What this task involves:
Send back the records in full, character for character.

····················

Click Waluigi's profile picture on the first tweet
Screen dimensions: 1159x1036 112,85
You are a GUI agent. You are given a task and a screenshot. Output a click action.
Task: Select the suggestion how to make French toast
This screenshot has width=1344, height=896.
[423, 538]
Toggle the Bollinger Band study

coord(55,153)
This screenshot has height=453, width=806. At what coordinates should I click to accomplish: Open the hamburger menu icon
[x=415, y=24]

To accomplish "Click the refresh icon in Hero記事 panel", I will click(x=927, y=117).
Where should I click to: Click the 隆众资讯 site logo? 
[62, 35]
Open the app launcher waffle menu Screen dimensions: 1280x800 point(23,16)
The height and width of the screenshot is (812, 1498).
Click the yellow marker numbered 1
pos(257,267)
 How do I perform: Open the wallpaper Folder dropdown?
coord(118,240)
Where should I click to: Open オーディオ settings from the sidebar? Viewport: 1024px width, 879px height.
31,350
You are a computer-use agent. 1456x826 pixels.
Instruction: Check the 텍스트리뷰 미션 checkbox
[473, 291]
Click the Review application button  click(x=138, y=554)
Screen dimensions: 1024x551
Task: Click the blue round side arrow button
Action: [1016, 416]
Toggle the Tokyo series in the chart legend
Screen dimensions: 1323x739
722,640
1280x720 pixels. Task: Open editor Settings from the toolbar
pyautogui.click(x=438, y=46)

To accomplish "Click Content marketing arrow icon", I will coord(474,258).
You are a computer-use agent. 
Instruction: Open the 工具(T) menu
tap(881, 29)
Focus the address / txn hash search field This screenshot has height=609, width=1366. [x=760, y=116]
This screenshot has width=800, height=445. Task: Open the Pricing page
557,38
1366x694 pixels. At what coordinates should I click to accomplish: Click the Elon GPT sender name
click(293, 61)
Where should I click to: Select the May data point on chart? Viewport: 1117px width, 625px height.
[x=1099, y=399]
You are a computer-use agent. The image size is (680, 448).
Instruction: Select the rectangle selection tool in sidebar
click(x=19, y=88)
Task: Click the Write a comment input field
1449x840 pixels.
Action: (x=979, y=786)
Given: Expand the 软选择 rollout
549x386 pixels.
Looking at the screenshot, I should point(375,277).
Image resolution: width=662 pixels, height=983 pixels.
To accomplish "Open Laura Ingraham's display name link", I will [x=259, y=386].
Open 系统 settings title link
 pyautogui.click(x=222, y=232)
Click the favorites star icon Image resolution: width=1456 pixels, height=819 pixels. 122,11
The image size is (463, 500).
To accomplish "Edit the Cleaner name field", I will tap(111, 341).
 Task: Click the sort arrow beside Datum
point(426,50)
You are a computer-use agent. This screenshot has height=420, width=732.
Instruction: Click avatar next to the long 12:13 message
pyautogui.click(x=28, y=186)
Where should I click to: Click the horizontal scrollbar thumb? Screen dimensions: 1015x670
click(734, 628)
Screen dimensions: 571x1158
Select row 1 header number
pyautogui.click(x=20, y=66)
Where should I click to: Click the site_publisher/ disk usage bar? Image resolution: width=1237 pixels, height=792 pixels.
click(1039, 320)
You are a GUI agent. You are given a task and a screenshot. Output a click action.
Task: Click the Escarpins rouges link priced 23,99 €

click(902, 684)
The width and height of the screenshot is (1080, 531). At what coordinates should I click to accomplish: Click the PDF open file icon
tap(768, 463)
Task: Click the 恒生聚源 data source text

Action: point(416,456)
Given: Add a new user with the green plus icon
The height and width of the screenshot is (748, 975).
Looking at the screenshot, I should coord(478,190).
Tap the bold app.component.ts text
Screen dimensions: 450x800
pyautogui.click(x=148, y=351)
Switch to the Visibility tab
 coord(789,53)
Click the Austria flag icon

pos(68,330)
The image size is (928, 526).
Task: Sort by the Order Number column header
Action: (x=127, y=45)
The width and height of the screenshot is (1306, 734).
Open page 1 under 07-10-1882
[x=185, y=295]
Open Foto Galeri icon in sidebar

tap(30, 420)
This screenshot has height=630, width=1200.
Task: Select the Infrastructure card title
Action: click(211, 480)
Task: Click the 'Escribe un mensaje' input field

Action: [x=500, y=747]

····················

Reply:
Click Waluigi's profile picture on the first tweet
Screen dimensions: 1159x1036 112,85
You are a GUI agent. You are given a task and a screenshot. Output a click action.
Task: Select the suggestion how to make French toast
This screenshot has width=1344, height=896.
[423, 538]
Toggle the Bollinger Band study

coord(55,153)
This screenshot has height=453, width=806. At what coordinates should I click to accomplish: Open the hamburger menu icon
[x=415, y=24]

To accomplish "Click the refresh icon in Hero記事 panel", I will click(x=927, y=117).
Where should I click to: Click the 隆众资讯 site logo? 
[62, 35]
Open the app launcher waffle menu Screen dimensions: 1280x800 point(23,16)
The height and width of the screenshot is (812, 1498).
Click the yellow marker numbered 1
pos(257,267)
 How do I perform: Open the wallpaper Folder dropdown?
coord(118,240)
Where should I click to: Open オーディオ settings from the sidebar? Viewport: 1024px width, 879px height.
31,350
You are a computer-use agent. 1456x826 pixels.
Instruction: Check the 텍스트리뷰 미션 checkbox
[473, 291]
Click the Review application button  click(x=138, y=554)
Screen dimensions: 1024x551
Task: Click the blue round side arrow button
Action: [1016, 416]
Toggle the Tokyo series in the chart legend
Screen dimensions: 1323x739
722,640
1280x720 pixels. Task: Open editor Settings from the toolbar
pyautogui.click(x=438, y=46)

To accomplish "Click Content marketing arrow icon", I will coord(474,258).
You are a computer-use agent. 
Instruction: Open the 工具(T) menu
tap(881, 29)
Focus the address / txn hash search field This screenshot has height=609, width=1366. [x=760, y=116]
This screenshot has width=800, height=445. Task: Open the Pricing page
557,38
1366x694 pixels. At what coordinates should I click to accomplish: Click the Elon GPT sender name
click(293, 61)
Where should I click to: Select the May data point on chart? Viewport: 1117px width, 625px height.
[x=1099, y=399]
You are a computer-use agent. The image size is (680, 448).
Instruction: Select the rectangle selection tool in sidebar
click(x=19, y=88)
Task: Click the Write a comment input field
1449x840 pixels.
Action: (x=979, y=786)
Given: Expand the 软选择 rollout
549x386 pixels.
Looking at the screenshot, I should point(375,277).
Image resolution: width=662 pixels, height=983 pixels.
To accomplish "Open Laura Ingraham's display name link", I will [x=259, y=386].
Open 系统 settings title link
 pyautogui.click(x=222, y=232)
Click the favorites star icon Image resolution: width=1456 pixels, height=819 pixels. 122,11
The image size is (463, 500).
To accomplish "Edit the Cleaner name field", I will tap(111, 341).
 Task: Click the sort arrow beside Datum
point(426,50)
You are a computer-use agent. This screenshot has height=420, width=732.
Instruction: Click avatar next to the long 12:13 message
pyautogui.click(x=28, y=186)
Where should I click to: Click the horizontal scrollbar thumb? Screen dimensions: 1015x670
click(734, 628)
Screen dimensions: 571x1158
Select row 1 header number
pyautogui.click(x=20, y=66)
Where should I click to: Click the site_publisher/ disk usage bar? Image resolution: width=1237 pixels, height=792 pixels.
click(1039, 320)
You are a GUI agent. You are given a task and a screenshot. Output a click action.
Task: Click the Escarpins rouges link priced 23,99 €

click(902, 684)
The width and height of the screenshot is (1080, 531). At what coordinates should I click to accomplish: Click the PDF open file icon
tap(768, 463)
Task: Click the 恒生聚源 data source text

Action: point(416,456)
Given: Add a new user with the green plus icon
The height and width of the screenshot is (748, 975).
Looking at the screenshot, I should coord(478,190).
Tap the bold app.component.ts text
Screen dimensions: 450x800
pyautogui.click(x=148, y=351)
Switch to the Visibility tab
 coord(789,53)
Click the Austria flag icon

pos(68,330)
The image size is (928, 526).
Task: Sort by the Order Number column header
Action: (x=127, y=45)
The width and height of the screenshot is (1306, 734).
Open page 1 under 07-10-1882
[x=185, y=295]
Open Foto Galeri icon in sidebar

tap(30, 420)
This screenshot has height=630, width=1200.
Task: Select the Infrastructure card title
Action: click(211, 480)
Task: Click the 'Escribe un mensaje' input field

Action: [x=500, y=747]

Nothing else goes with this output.